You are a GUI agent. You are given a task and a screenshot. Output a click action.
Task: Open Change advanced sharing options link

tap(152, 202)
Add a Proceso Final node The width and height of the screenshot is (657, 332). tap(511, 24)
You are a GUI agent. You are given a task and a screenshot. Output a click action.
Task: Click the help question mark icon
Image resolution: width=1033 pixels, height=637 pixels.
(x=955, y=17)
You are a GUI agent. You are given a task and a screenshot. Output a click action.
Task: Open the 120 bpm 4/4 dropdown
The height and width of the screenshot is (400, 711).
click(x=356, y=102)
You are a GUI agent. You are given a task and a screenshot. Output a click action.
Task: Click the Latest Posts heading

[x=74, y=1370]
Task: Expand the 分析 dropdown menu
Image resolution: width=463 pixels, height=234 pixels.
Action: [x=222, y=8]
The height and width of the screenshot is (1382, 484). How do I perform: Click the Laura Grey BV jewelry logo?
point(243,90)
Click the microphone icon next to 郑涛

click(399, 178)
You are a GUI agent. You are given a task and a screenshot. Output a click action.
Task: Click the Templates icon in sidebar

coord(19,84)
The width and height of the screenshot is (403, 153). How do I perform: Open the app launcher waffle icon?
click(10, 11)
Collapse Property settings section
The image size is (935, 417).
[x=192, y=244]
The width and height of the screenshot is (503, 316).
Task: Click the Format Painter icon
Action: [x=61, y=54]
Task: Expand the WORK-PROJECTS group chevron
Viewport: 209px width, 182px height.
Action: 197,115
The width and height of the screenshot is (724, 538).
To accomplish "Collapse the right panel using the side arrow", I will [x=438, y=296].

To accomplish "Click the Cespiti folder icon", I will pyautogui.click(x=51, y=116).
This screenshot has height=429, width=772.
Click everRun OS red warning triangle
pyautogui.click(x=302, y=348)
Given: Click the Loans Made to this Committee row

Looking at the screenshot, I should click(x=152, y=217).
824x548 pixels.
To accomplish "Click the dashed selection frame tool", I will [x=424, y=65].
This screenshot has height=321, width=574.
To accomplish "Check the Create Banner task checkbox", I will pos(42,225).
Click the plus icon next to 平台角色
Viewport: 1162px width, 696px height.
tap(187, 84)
______________________________
Within the listing above, find every line containing the string "accomplish" and return it.

To accomplish "Collapse the right panel using the side arrow", I will [x=438, y=296].
To accomplish "Click the Cespiti folder icon", I will pyautogui.click(x=51, y=116).
To accomplish "Click the dashed selection frame tool", I will [x=424, y=65].
To accomplish "Check the Create Banner task checkbox", I will pos(42,225).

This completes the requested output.